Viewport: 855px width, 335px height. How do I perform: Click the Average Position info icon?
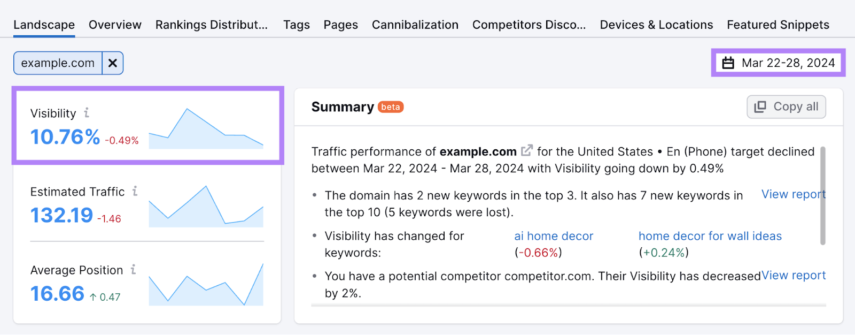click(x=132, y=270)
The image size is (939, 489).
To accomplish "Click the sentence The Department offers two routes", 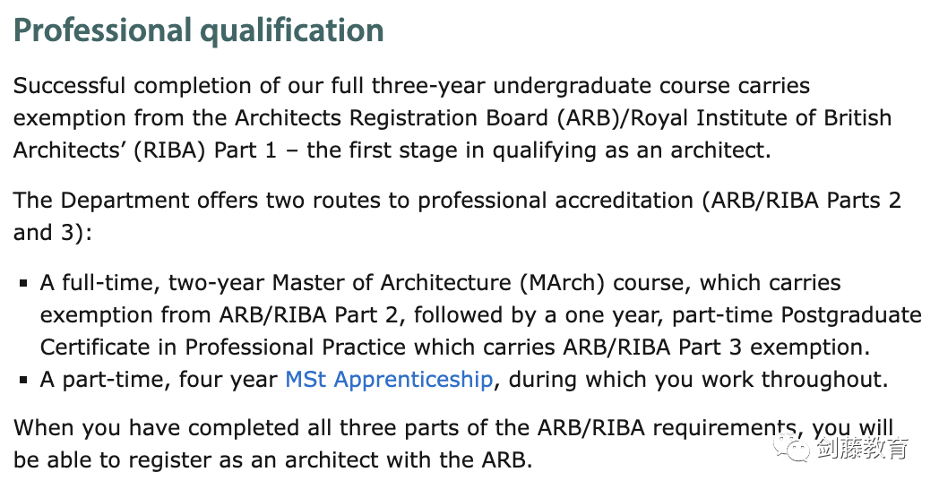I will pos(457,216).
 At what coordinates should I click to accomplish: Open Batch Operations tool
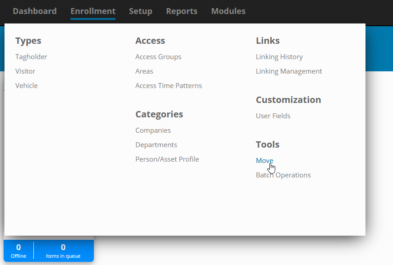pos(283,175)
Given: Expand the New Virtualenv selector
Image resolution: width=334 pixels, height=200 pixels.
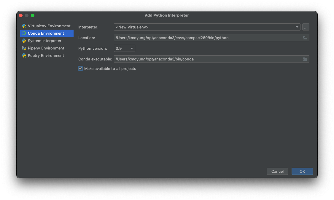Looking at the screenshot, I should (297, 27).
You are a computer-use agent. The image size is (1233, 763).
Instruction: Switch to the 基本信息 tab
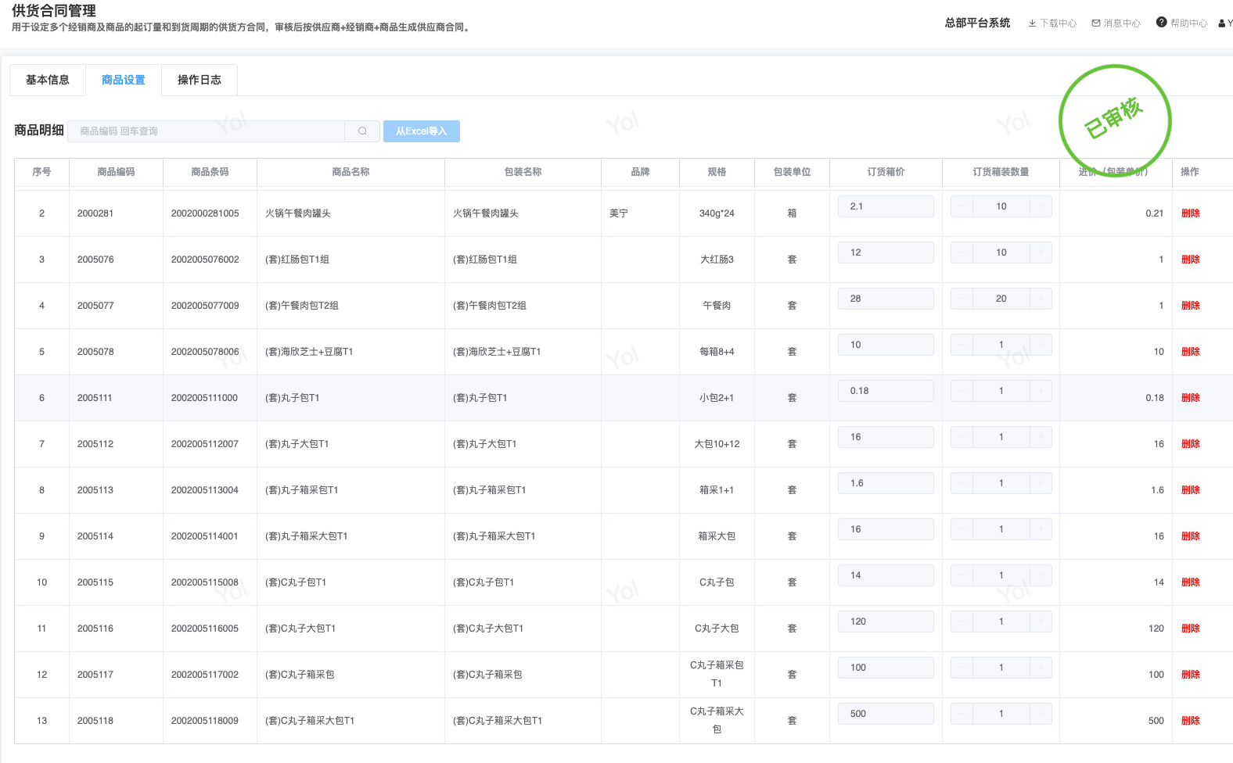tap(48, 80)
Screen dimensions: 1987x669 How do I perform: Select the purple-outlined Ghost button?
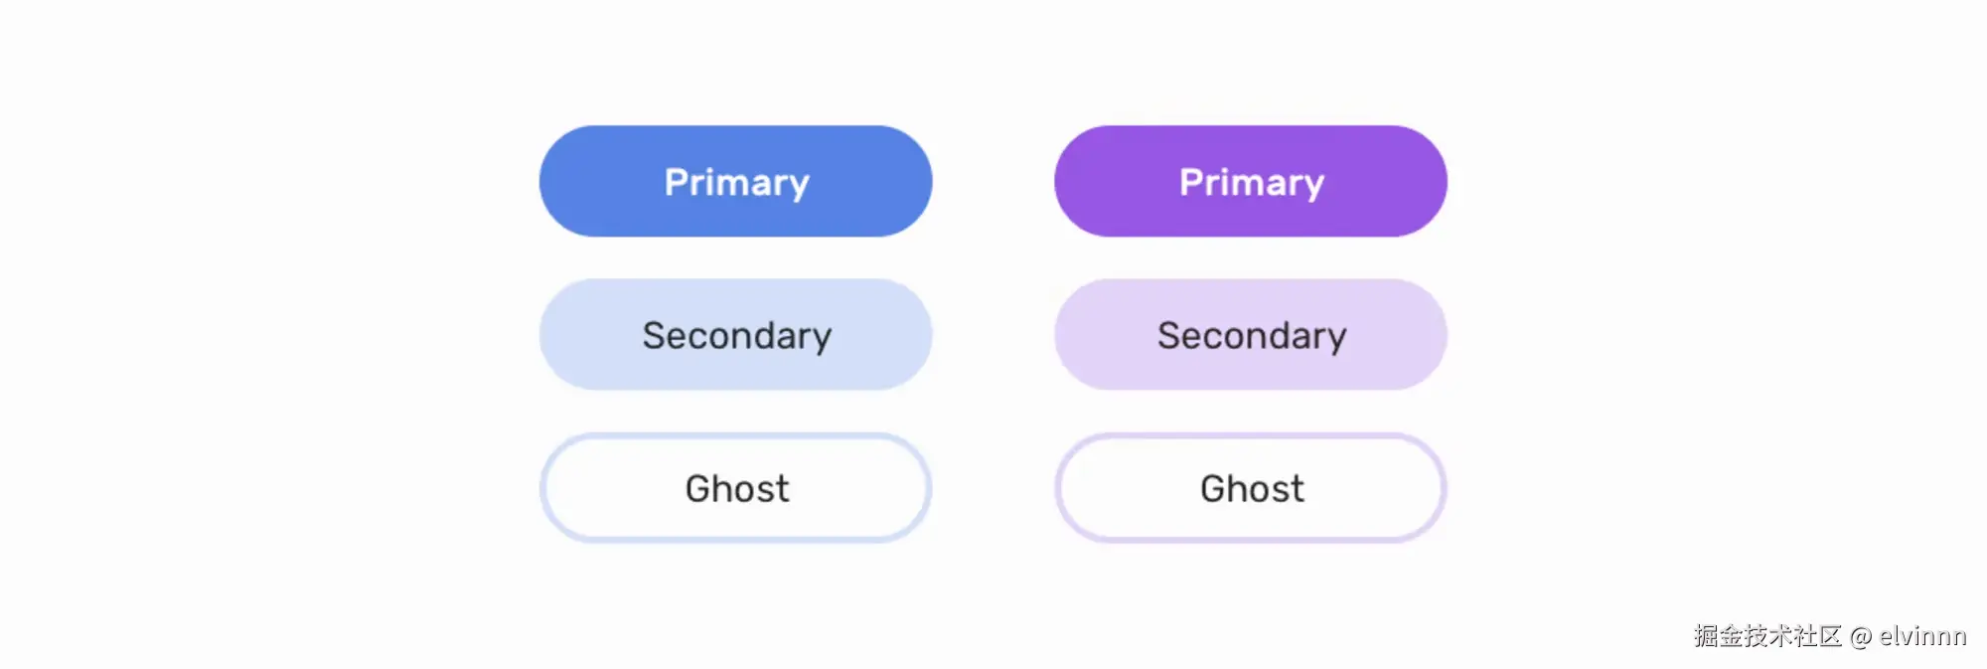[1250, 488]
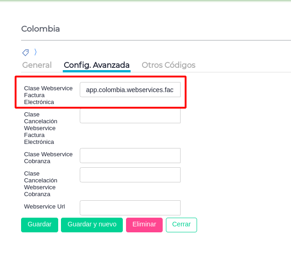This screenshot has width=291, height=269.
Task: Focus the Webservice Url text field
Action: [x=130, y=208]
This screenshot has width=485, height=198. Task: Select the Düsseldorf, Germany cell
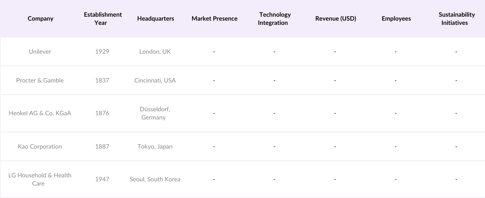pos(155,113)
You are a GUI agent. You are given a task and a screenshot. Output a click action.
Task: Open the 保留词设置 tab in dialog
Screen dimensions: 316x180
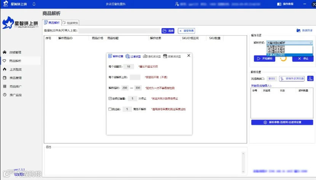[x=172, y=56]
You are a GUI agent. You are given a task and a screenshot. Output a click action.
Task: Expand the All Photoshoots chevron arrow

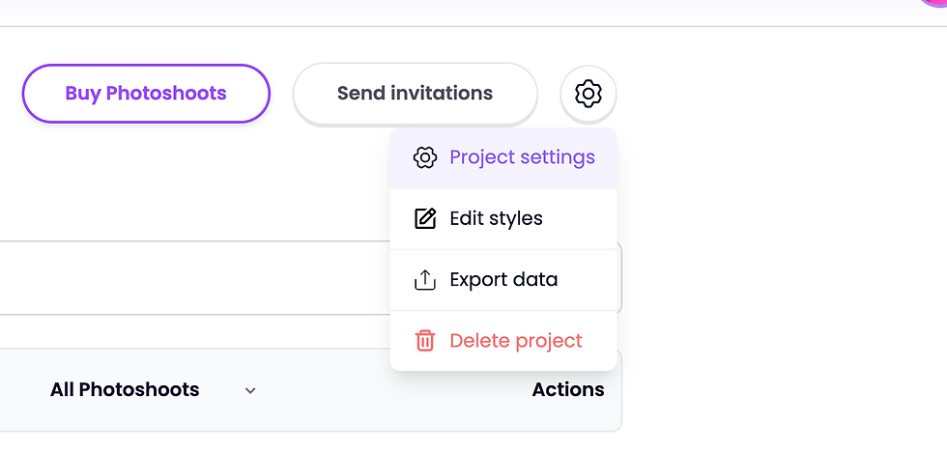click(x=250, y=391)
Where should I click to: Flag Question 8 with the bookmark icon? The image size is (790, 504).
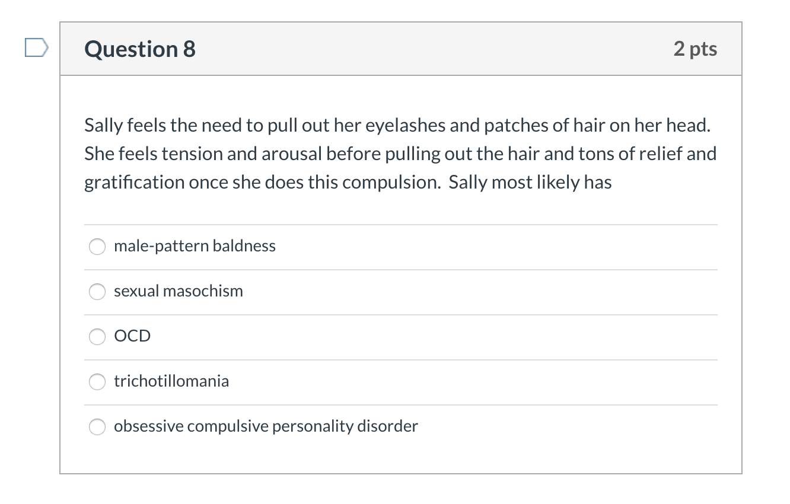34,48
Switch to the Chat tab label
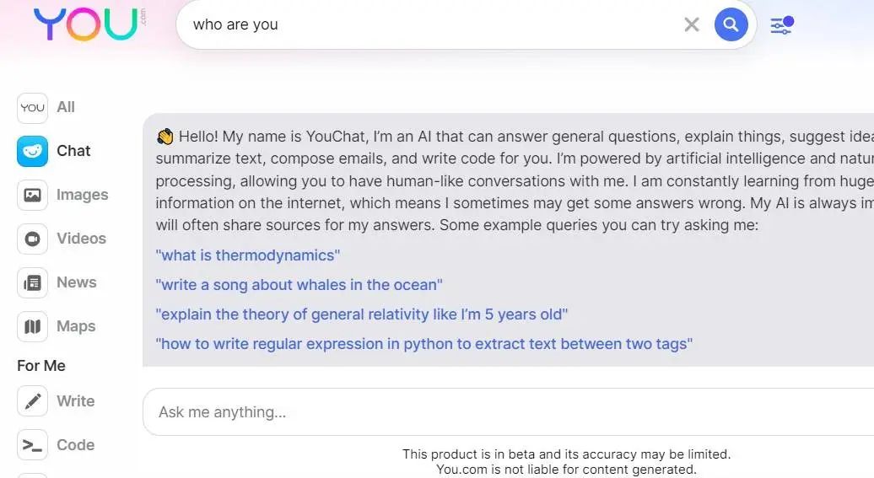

----

## DESCRIPTION OF THE TASK
Extract, character for character, every line from the one that holds "Where should I" through the end of the entries above. Include both boundary lines and no pictures.

## YOUR SOLUTION
Where should I click to: Flag Question 8 with the bookmark icon? The image size is (790, 504).
34,48
Switch to the Chat tab label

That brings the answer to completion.